The basic idea is that given a sequence and a number of items to choose, we can represent each combination as a sequence of indices into the given sequence. So for example, say we have a list ['a', 'b', 'c', 'd', 'e']
, and we want to generate all combinations of two values from that list.
Our first combination looks like this...
['a', 'b', 'c', 'd', 'e']
^ ^
...and is represented by the list of indices [0, 1]
. Our next combination looks like this:
['a', 'b', 'c', 'd', 'e']
^ ^
And is represented by the list of indices [0, 2]
.
We keep moving the second caret forward, keeping the first in place, until the second caret reaches the end. Then we move the first caret to index 1
and "reset" the process by moving the second caret back to index 2
.
['a', 'b', 'c', 'd', 'e']
^ ^
Then we repeat the process, moving the second caret forward until it reaches the end, and then moving the first forward by one and resetting the second.
Now we have to figure out how to do this by manipulating the list of indices. It turns out that this is quite simple. The final combination will look like this:
['a', 'b', 'c', 'd', 'e']
^ ^
And the index representation of this will be [3, 4]
. These are the maximum possible values for the indices, and are equal to i + n - r
, where i
is the position in the list, n
is the number of values (5
in this case), and r
is the number of choices (2
in this case). So as soon as a particular index reaches this value, it can go no higher, and will need to be "reset".
So with that in mind, here's a step-by-step analysis of the code:
def combinations(iterable, r):
pool = tuple(iterable)
n = len(pool)
First, given input based on the above example, pool
would be is our list of characters above converted into a tuple, and n
is simply the number of items in the pool.
if r > n:
return
We can't select more than n
items from an n
item list without replacement, so we simply return in that case.
indices = range(r)
Now we have our indices, initialized to the first combination ([0, 1]
). So we yield it:
yield tuple(pool[i] for i in indices)
Then we generate the remaining combinations, using an infinite loop.
while True:
Inside the loop, we first step backwards through the list of indices searching for an index that hasn't reached it's maximum value yet. We use the formula described above (i + n - r
) to determine the maximum value for a given index. If we find an index that hasn't reached it's maximum value, then we break out of the loop.

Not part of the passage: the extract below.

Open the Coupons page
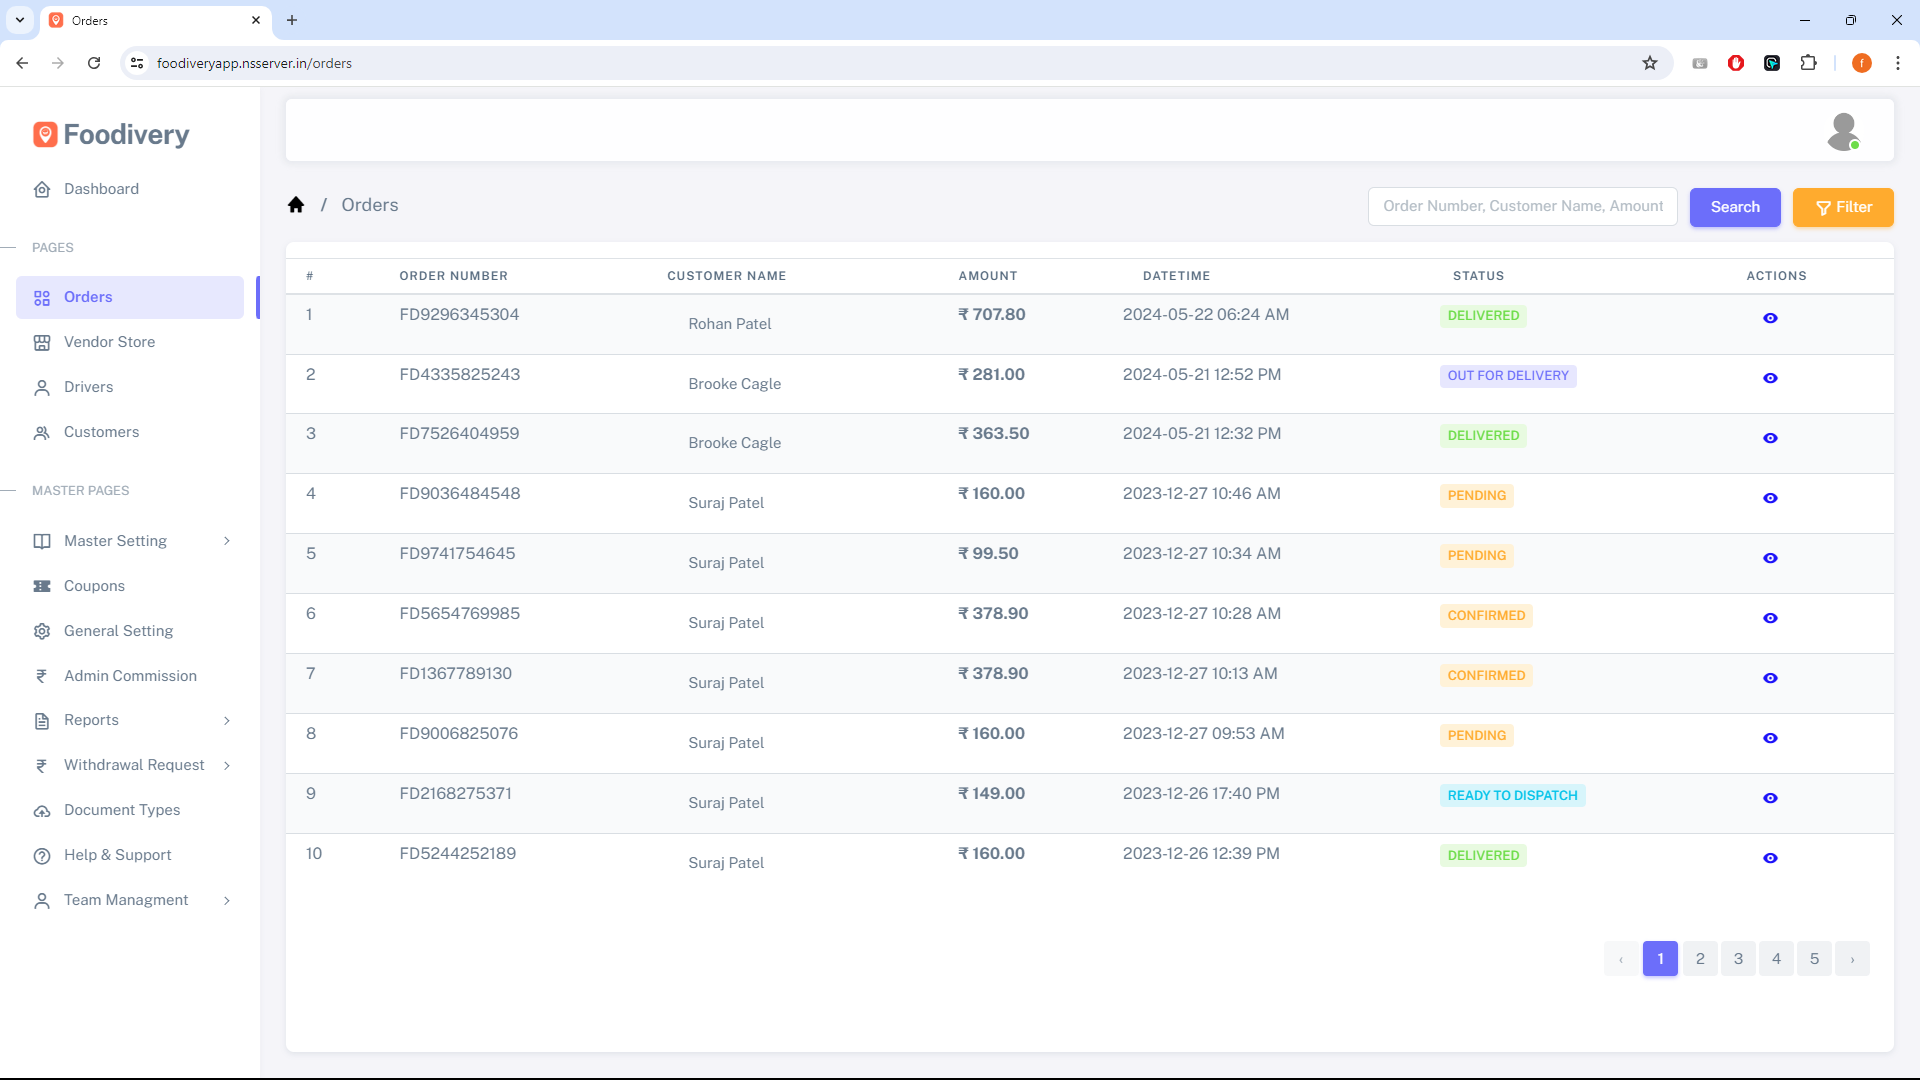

for i in reversed(range(r)):
if indices[i] != i + n - r:
break
If we don't find one, then that means that all the indices are at their maximum value, and so we're done iterating. (This uses the little-known for-else
construct; the else
block is executed only if the for
loop terminates normally.)
else:
return
So now we know that index i
needs to be incremented:
indices[i] += 1
Additionally, the indices after i
are all at their maximum values, and so need to be reset.
for j in range(i+1, r):
indices[j] = indices[j-1] + 1
Now we have the next set of indices, so we yield another combination.
yield tuple(pool[i] for i in indices)
There are several variations on this approach; in another, instead of stepping backwards through the indices, you step forward, incrementing the first index that has a "gap" between it and the following index, and resetting the lower indices.
Finally, you could also define this recursively, although pragmatically, the recursive definition probably won't be as efficient.